With his scruffy beard, world weary eyes and dressed like a hobo, Travis could be a character right out of Jack Kerouac’s On the Road. Wedged between such diverse fare as Repo Man (1984) and Pretty in Pink (1986), Paris, Texas serves as a reminder of the impressive range of actor Harry Dean Stanton. For the first 26 minutes of the film he says nothing, relying instead on his expressive eyes and body language to convey how Travis is feeling. Compared to Travis, Walt is a lot chattier and Dean Stockwell plays him as a down-to-earth working stiff. In some respects, he’s our audience surrogate, trying to decipher the enigmatic Travis and figure out his story. This role turned out to be a career resurgence for the veteran character actor who went on to memorable turns in To Live and Die in L.A. (1985) and Blue Velvet (1986).

Paris, Texas features some absolutely gorgeous cinematography by Robby Muller (Down by Law). For example, there is a great shot of Walt at a gas station bathed in green light while in the background the sky is red. It is a striking contrast in colors. Another memorable shot is of an orange, brown stormy sky at sunset as seen through the windshield of Walt’s car. Muller and Wenders’ compositions are fantastic as they illustrate how the characters relate to their environment. For example, in the opening scenes, Travis is constantly dwarfed by the vastness of the desert.

Paris, Texas is about how more than just geography can keep people apart. There’s the emotional distance too. This is a film about two people who got lost on purpose. They dropped out of mainstream society and lost touch with each other and their son. How does this happen and why? These are some of the questions that the film examines as Travis and Jane sift through the emotional wreckage left behind from their damaged relationship.

Special Features:

The first disc features an audio commentary by filmmaker Wim Wenders. The director talks about how he and Ry Cooder decided to use the music that is in the Paris, Texas. Wenders also talks about the origins of the film and working with Sam Shepard on the screenplay. The director talks about the genesis of the film’s title and how it relates to Travis. Wenders tells many filming anecdotes on this informative track.

Also included is a theatrical trailer.

The second disc starts off with an interview with Wenders from 2001. He had wanted to make a film about America but hadn’t done it to his satisfaction with his previous films. It wasn’t until Paris, Texas that he felt like he had achieved this goal. It was also the first time he worked in a spontaneous fashion without a pre-planned shot list.

“The Road to Paris, Texas” is a collection of interviews with key collaborators of Wenders over the years. They all speak admiringly of the man. Wenders talks about the influence of rock ‘n’ roll and road movies on his work.

Also included are interviews with both Claire Denis and Allison Anders, who worked on the film as first assistant director and production assistant respectively. They went on to become directors in their own right. They give their impressions of Wenders, how they met him and what it was like to work with the filmmaker. In addition, Anders reads from the diary that she kept while working on the film.

“Cinema Cinemas” is a segment from an April 2, 1984 episode of this French television programming featuring Wenders and composer Cooder working on the score for Paris, Texas. Wenders talks about his love of rock ‘n’ roll music. It was a dream of his to have Cooder work on his film.

There is a collection of deleted scenes with optional commentary by Wenders. We see more of the German doctor taking care of Travis at the beginning of the film. Most of this footage is bits and pieces that just didn’t fit and were ultimately cut. Also included is fantastic Super 8 mm footage, some of which was used in the flashback sequences so as to resemble old home movies.

Finally, there are “Galleries,” one a collection of photographs that Wenders took while location scouting in Texas, Arizona, New Mexico and California. The other gallery is a nice collection of on behind-the-scenes stills taken on location.

Stored items:
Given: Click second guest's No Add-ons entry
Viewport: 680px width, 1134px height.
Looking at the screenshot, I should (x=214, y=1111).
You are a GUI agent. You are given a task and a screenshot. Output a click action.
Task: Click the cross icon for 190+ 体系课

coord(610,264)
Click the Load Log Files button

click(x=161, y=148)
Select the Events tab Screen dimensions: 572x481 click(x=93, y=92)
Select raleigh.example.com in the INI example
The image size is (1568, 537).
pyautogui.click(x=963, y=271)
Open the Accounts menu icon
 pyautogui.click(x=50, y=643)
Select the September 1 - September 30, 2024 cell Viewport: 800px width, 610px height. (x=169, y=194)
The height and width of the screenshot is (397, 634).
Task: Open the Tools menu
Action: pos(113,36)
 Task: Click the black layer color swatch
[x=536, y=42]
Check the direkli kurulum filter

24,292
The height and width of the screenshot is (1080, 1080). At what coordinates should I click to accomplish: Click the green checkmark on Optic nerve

Work request => Transcribe the passage of the Paris, Texas review between "The first disc" and "a theatrical trailer.", inclusive.

Answer for the task =>
The first disc features an audio commentary by filmmaker Wim Wenders. The director talks about how he and Ry Cooder decided to use the music that is in the Paris, Texas. Wenders also talks about the origins of the film and working with Sam Shepard on the screenplay. The director talks about the genesis of the film’s title and how it relates to Travis. Wenders tells many filming anecdotes on this informative track.

Also included is a theatrical trailer.